Закрутились снежные вихри. Всадник приближается, черной буркой прикрывает драгоценную поклажу.
– Там мешок у тебя? – говорит Будрыс. – Полон, наверно, новгородскими рублями?
– Нет, отец. Привез я тебе сноху из Польши.
В снежном облаке приближается всадник, бурка у него топорщится от драгоценной поклажи.
– Что это, сынок? Драгоценный янтарь?
– Нет, отец. Привез я тебе сноху из Польши.
Разыгралась снежная буря. Всадник скачет, под буркой драгоценную хоронит поклажу… Но еще не показал он добычи, как Будрыс уже гостей созывает на третью свадьбу.
– Браво, господин профессор! – воскликнул граф. – Вы отлично произносите по-жмудски. Но кто вам сообщил эту прелестную дайну?
– Одна девица, с которой я имел честь познакомиться в Вильне у княгини Катажины Пац.
– А как зовут ее?
– Панна Ивинская.
– Панна Юлька! – воскликнул граф. – Ах, проказница! Как я сразу не догадался? Дорогой профессор, вы знаете жмудский и всякие ученые языки, вы прочитали все старые книги; но вас провела девочка, читавшая одни только романы. Она перевела нам на жмудский язык, и довольно правильно, одну из прелестных баллад Мицкевича, которой вы не читали, потому что она не старше меня. Если угодно, я могу показать вам ее по-польски, а если вы предпочитаете великолепный русский перевод, я вам дам Пушкина.
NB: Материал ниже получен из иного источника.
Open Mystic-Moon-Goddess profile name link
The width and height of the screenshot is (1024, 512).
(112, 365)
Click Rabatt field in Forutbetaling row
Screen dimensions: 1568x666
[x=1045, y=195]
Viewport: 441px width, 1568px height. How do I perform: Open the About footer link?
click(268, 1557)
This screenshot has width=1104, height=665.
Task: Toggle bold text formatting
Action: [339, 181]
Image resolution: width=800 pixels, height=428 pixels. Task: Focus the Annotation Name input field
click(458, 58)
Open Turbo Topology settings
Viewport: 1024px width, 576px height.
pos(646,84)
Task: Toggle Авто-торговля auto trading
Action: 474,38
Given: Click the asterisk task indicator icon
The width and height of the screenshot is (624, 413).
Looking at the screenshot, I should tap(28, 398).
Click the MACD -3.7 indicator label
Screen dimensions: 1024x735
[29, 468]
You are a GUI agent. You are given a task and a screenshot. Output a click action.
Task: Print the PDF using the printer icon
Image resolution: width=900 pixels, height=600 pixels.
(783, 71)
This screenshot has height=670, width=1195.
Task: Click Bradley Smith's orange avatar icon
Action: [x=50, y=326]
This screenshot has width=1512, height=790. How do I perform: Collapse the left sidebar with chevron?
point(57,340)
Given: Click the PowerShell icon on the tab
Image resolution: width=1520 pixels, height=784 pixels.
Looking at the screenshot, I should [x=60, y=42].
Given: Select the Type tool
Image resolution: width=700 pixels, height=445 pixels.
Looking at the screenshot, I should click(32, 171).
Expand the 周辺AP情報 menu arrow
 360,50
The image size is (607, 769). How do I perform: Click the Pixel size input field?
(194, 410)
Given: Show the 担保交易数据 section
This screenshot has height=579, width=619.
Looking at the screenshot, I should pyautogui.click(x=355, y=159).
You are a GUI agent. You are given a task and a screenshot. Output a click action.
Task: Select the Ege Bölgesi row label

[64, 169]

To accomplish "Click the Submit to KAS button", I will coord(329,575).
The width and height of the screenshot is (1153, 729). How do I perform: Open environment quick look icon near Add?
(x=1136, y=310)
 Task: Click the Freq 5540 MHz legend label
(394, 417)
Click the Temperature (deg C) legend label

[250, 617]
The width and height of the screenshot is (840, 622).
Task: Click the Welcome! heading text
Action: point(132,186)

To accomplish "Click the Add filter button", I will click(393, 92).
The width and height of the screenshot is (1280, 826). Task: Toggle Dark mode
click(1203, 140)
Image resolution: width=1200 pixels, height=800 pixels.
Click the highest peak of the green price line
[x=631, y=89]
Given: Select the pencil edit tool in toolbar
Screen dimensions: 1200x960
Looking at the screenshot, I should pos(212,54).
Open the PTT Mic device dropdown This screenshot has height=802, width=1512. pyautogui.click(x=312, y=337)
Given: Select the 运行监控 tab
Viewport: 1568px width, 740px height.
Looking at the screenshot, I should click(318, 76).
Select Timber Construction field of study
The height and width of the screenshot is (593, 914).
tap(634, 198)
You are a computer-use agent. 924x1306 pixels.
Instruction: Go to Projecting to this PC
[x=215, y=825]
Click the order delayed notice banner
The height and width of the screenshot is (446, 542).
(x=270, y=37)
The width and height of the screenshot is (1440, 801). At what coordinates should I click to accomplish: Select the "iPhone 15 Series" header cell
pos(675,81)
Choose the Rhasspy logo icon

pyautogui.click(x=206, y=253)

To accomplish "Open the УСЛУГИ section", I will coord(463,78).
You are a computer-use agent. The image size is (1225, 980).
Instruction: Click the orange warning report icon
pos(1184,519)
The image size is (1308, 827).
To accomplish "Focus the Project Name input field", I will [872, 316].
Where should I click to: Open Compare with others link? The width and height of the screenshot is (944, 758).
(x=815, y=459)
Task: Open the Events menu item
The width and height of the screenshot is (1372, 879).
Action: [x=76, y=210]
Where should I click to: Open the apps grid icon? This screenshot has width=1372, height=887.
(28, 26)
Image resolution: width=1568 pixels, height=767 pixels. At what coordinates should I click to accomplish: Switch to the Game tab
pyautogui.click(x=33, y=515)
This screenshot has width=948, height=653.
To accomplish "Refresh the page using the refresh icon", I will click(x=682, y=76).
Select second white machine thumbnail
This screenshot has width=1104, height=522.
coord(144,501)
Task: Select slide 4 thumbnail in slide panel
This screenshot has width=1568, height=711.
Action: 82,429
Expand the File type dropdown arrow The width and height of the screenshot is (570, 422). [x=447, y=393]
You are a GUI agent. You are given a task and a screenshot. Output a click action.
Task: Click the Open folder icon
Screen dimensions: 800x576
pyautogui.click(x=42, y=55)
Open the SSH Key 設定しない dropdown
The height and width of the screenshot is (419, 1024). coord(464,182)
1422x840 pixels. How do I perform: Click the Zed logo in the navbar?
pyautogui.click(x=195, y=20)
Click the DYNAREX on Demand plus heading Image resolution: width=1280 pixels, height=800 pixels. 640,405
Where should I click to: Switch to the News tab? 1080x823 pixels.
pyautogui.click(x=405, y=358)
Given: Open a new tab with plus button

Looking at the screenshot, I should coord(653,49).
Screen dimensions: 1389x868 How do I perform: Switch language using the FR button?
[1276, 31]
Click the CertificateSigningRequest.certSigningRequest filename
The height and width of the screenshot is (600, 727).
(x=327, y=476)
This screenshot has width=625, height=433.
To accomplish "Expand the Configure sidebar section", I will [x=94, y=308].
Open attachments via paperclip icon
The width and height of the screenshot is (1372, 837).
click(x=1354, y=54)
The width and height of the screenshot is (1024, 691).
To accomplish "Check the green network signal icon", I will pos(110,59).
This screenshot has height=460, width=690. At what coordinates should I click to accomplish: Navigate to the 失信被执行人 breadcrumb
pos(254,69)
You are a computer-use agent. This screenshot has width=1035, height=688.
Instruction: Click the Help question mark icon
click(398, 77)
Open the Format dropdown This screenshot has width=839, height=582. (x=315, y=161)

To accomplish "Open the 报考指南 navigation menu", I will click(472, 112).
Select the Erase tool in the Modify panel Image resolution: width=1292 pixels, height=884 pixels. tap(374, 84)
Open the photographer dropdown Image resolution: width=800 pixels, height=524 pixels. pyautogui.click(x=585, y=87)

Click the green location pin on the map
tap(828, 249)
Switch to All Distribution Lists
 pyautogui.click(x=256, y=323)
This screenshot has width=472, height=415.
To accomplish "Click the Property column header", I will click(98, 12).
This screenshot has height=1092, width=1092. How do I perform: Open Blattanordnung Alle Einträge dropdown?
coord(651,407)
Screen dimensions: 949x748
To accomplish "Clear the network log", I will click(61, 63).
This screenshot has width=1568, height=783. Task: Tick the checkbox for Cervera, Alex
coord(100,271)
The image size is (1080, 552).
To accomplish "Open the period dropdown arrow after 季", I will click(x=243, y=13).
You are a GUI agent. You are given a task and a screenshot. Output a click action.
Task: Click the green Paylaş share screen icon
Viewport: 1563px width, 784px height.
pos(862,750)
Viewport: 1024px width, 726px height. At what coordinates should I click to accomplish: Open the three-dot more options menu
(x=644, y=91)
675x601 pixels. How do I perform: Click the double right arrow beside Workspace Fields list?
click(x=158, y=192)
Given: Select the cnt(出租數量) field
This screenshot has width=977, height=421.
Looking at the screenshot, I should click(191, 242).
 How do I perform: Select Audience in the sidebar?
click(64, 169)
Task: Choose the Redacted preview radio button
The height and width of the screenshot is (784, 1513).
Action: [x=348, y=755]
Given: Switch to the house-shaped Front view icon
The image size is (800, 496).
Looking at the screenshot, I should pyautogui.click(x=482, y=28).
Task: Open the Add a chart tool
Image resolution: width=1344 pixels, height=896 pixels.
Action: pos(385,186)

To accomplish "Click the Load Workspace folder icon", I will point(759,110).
Признаться, я растерялся. Представляю себе радость дерптского профессора, напечатай я как подлинную дайну эту балладу о сыновьях Будрыса.
Вместо того чтобы позабавиться моим смущением, граф с изысканной любезностью поспешил переменить тему разговора.
– Так что вы знакомы с панной Юлькой? – спросил он.
– Я имел честь быть ей представленным.
– Что вы о ней думаете? Говорите откровенно.
– Чрезвычайно милая барышня.
– Вы говорите это из любезности.
– Очень хорошенькая.
– Гм…
– Ну конечно! Какие у нее чудесные глаза!
– Н-да!..
– И кожа необыкновенной белизны!.. Я вспоминаю персидскую газель, где влюбленный воспевает нежную кожу своей возлюбленной. «Когда она пьет красное вино, – говорит он, – видно, как оно струится в ее горле». Когда я смотрел на панну Ивинскую, мне пришли на память эти стихи.